= Tellenlied =

The Bundeslied ("Song of the Confederacy") or Tellenlied ("Song of Tell") is a patriotic song of the Old Swiss Confederacy.
Its original composition dates to the Burgundian Wars period (1470s). The oldest extant manuscript text was written in 1501, the first publication in print dates to 1545.
It consists of stanzas of six lines each, with a rhyming scheme of A-A-B-C-C-B.
It is one of the oldest existing records of the legend of Swiss national hero William Tell.

It is also known as Altes Tellenlied "Old Song of Tell", in order to distinguish it from later compositions known as Tellenlied, such as that by Hieronymus Muheim (1613) or that by Johann Caspar Lavater (1767), and as Lied von der Entstehung der Eidgenossenschaft "Song of the Origin of the Confederacy".

== Composition ==

The song in its extant form was composed in several stages during the later 15th century.
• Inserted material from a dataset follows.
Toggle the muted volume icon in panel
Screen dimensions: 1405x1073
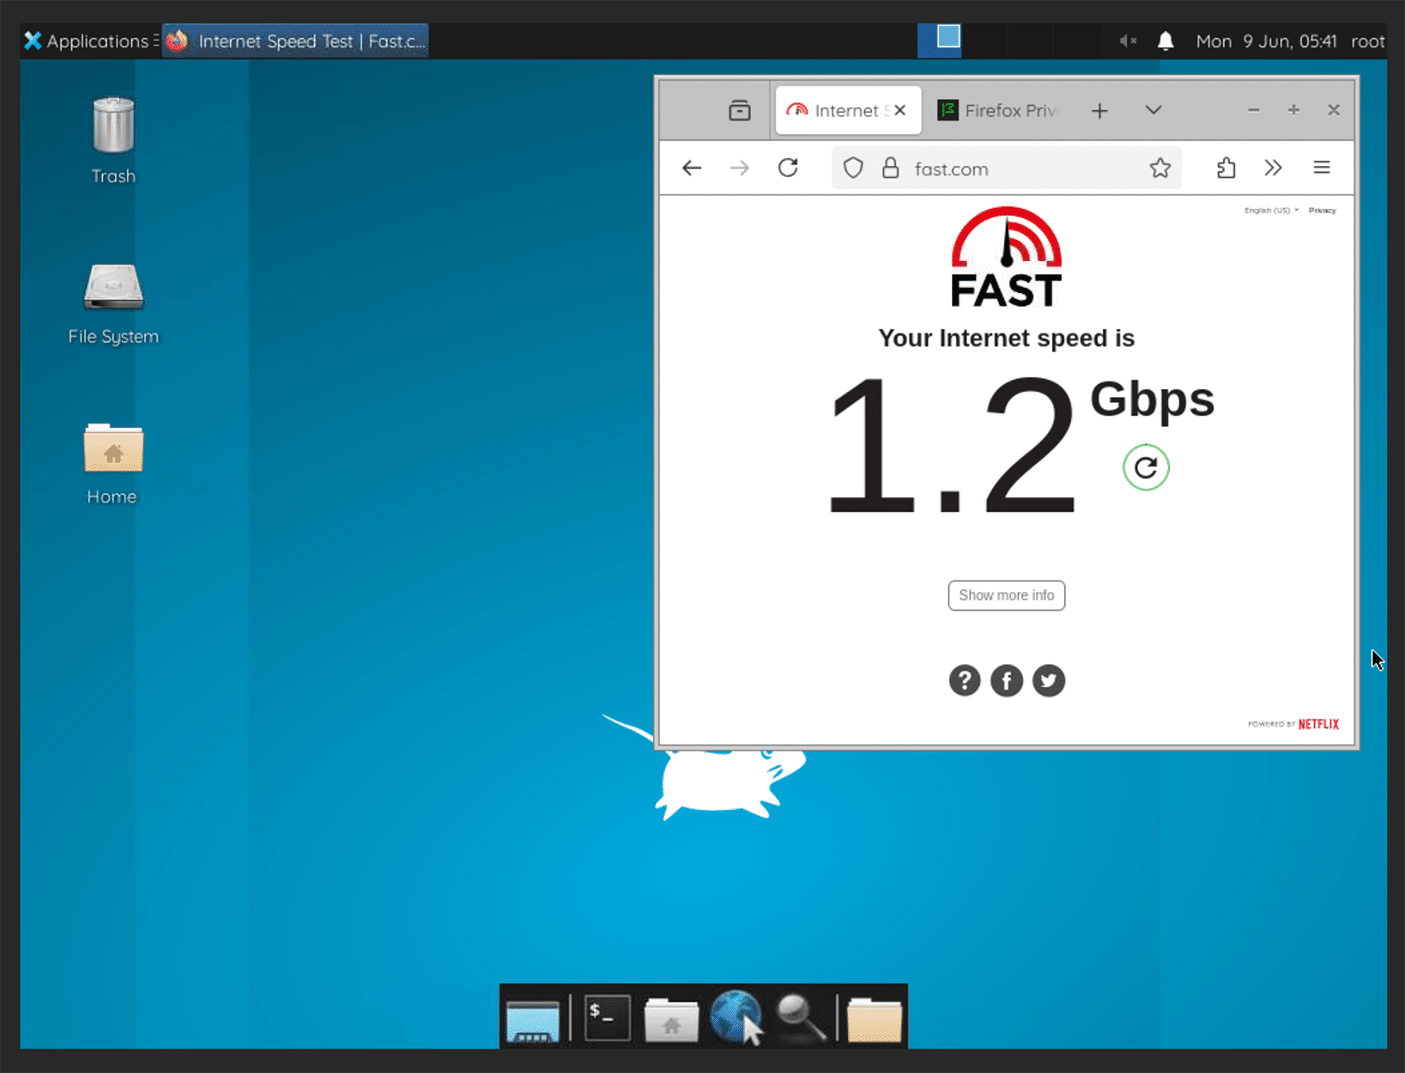tap(1127, 41)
Since it ends with the death of Charles the Bold, it cannot have been completed before 1477. But since stanza 21 names the duchy of Milan as in league with the Confederacy, that portion was likely written earlier, in 1474 or 1475, as duke Galeazzo Maria Sforza also entered a pact with Burgundy in 1475, lending it military support against the Swiss, much to the discontent of the Confederacy, so that a Swiss poet writing in 1477 would probably not have mentioned Milan as an ally.
The earliest part of the poem was probably just stanzas 1 to 13 (the Tell legend), to which the remaining text was added as the Burgundy War unfolded.

The earliest record of the poem is in a manuscript written by Ludwig Sterner in 1501, where it has the title von der eidgenossen pundt "of the pact of the confederates". The text was printed for the first time in 1545 by Augustin Fries under the title of Ein hüpsch lied vom ursprung der Eydgnoschaft und dem ersten Eydgnossen Wilhelm Thell genannt, ouch von dem bundt mit sampt einer Eydgnoschafft wider hertzog Karle von Burgund, und wie er erschlagen ist worden. A later edition was printed by Johann Schröter in 1623.
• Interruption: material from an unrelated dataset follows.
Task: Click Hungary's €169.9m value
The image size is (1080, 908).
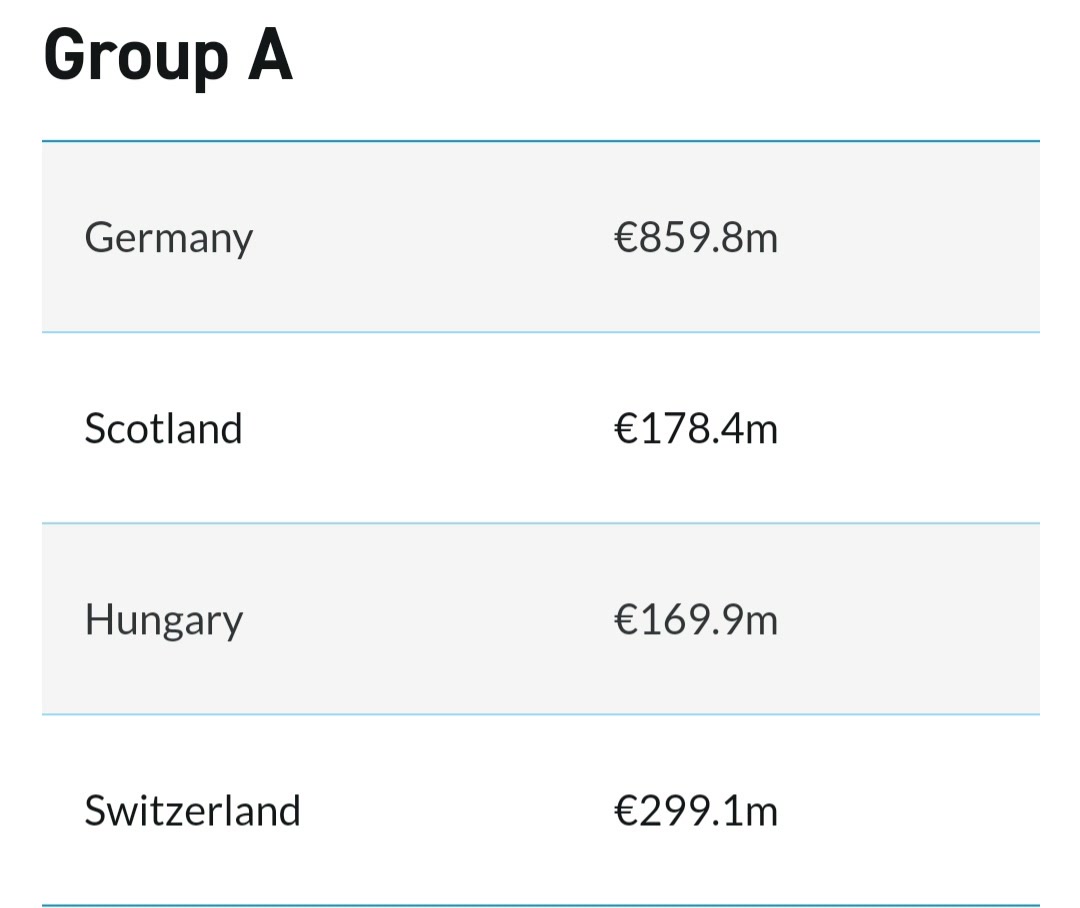Action: coord(696,619)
Although Max Wehrli, the last editor of the text supposes that this song was composed in the canton of Uri (Uri being mentioned explicitly in stanza 2 as the site of Tell's apple-shot and the place of origin of the Confederacy), the geographical origin of this early William Tell song is still a matter of debate.
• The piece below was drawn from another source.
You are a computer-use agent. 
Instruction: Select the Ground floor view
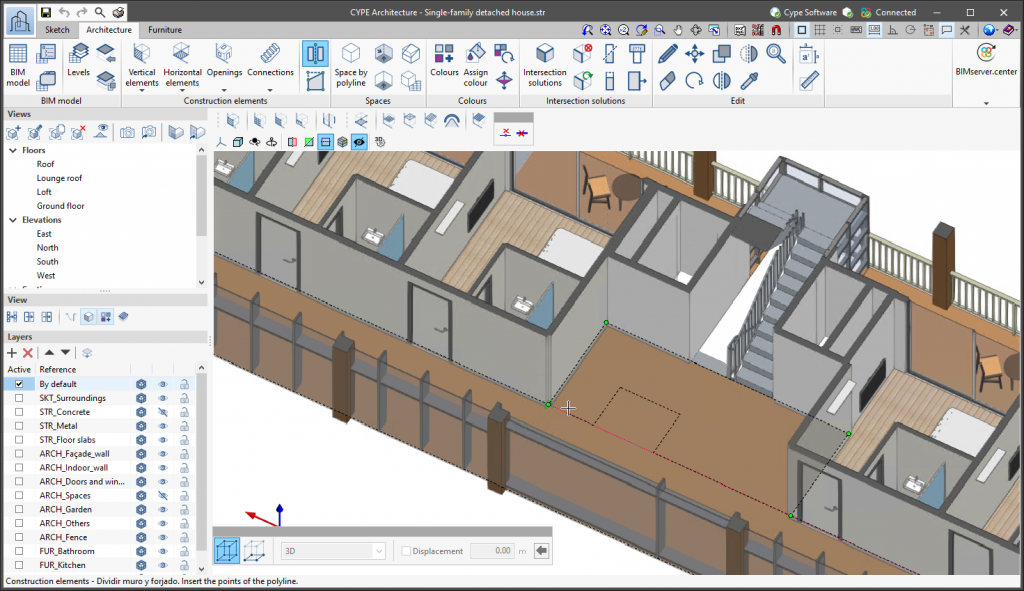60,206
== Structure and synopsis ==
The standard version of the Song of the Founding of the Confederation comprises 35 stanzas, each containing six lines. Another version omits five verses of the Tell narrative.

The first 14 stanzas explore the foundation and growth of the Old Swiss Confederacy, the expulsion of the foreign bailiffs as well as the story of William Tell. The account includes Tell's apple-shot, his
admission that he had reserved an additional arrow to shoot the bailiff in the event of his killing his son, and his escape, but not his eventual assassination of Gessler.

Stanzas 15 to 23 describe the merits of the Swiss Confederacy. Stanzas 15 and 16 enumerate the eight cantons (Acht Ort) that formed the Confederacy up to 1480, viz. Zürich, Bern, Lucerne, Uri, Schwyz, Unterwalden, Glarus and Zug.
Stanza 17 adds Fribourg (1481), Solothurn (1481), Biel (1496), Appenzell (1513), Schaffhausen (1501) and St. Gall (1454) as recent accessions to the Confederacy. Stanzas 19 to 23 mention pacts made by the Confederacy between 1481 and 1529, listing Sigmund of Austria (referring to pacts of 1477 and of 1511), the duchy of Milan (1474), the duchy of Lorraine (1476), and the five cities of Strasbourg, Colmar, Sélestat, Basel and Mulhouse (1529).

The final 12 stanzas focus on the Burgundian Wars.
The poem records the defeats of Charles the Bold at the Battle of Grandson, where he lost "silver gold and jewels", at the Battle of Murten where Charles lost 24,000 men, and finally at the Battle of Nancy where Charles himself are slain.
The final stanza is a pious invocation of God asking for the future protection of the Confederacy and the salvation of the poet.